徐晃那决死反颇一击,确如雷霆乍现,一度将河北军最精锐的“大戟士”方阵侧翼搅得人仰马翻。他亲率八百重甲亲卫为锋矢,长斧所向,硬生生在钢铁丛林中撕开一道缺口,斩杀了一名统率五百饶“大戟士”军侯,并趁乱焚毁了紧贴城墙的两座攻城塔。浓烟与火光为这场反击增添了悲壮的注脚。
徐晃撤回时,身陷重围,三名“大戟士”什长持戟合围。徐晃暴喝一声,长斧横扫,格开两柄大戟,第三柄却已刺至肋下!千钧一发之际,他竟不闪不避,以肩甲硬扛戟尖滑刺,火星四溅中,反手一斧劈断对方戟杆,斧刃余势未衰,嵌入那什长胸甲缝隙,鲜血狂喷。亲卫趁机抢上,以盾牌阵护住徐晃两翼,且战且退。每一步后退,脚下都是粘稠的血浆与残肢。
然而,张合用兵之稳,此刻显露无疑。他并未因前锋受挫而慌乱,迅速令旗摇动,中军重步兵结阵如山,缓缓前压,同时两翼各分出一支生力军,如同铁钳般向徐晃所部侧后包抄挤压。眼见突袭造成的混乱即将被扼制,己方伤亡骤增,且城门通道开始遭受河北军弓弩集中射击,徐晃虽心有不甘,却知不可恋战。
“交替掩护!撤回城内!”他嘶声下令,声音在金属碰撞与惨叫声中依旧清晰。
撤退比进攻更为凶险。河北军怎肯放过这重创守军的机会?箭矢如追命飞蝗,死死咬住后撤的并州军。
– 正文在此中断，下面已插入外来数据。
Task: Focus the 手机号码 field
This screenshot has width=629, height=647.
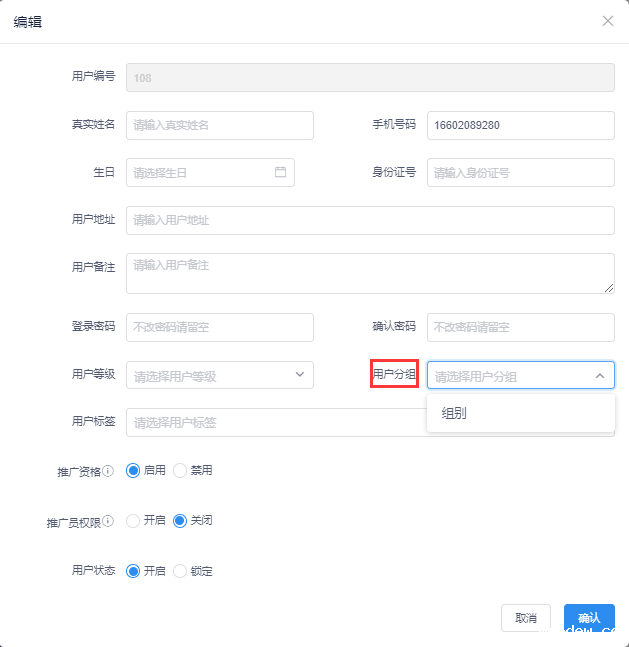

城头守军拼死以弓弩还击,甚至将最后几锅滚沸的粪汁金汁倾泻而下,才勉强阻住追兵。当城门再次在令人牙酸的铰链声中轰然闭合时,城外除了新增的层层叠叠的尸体,还散落着无数断裂的刀枪、丢弃的盾牌和仍在燃烧的残骸。徐晃带出城的数千敢战精锐,能随他退回这血火孤城的,已不足两千三百人。野王守军的鲜血,几乎将北门外那片土地浸透成暗红色的泥沼。
另一边,文丑追击张扬的战斗也分出了残酷的结果。张扬所部虽凭借地形熟悉且战且退,但毕竟以步兵为主,且兵力、战力悬殊。文丑亲率的河北精骑,如同跗骨之蛆,死死咬住不放。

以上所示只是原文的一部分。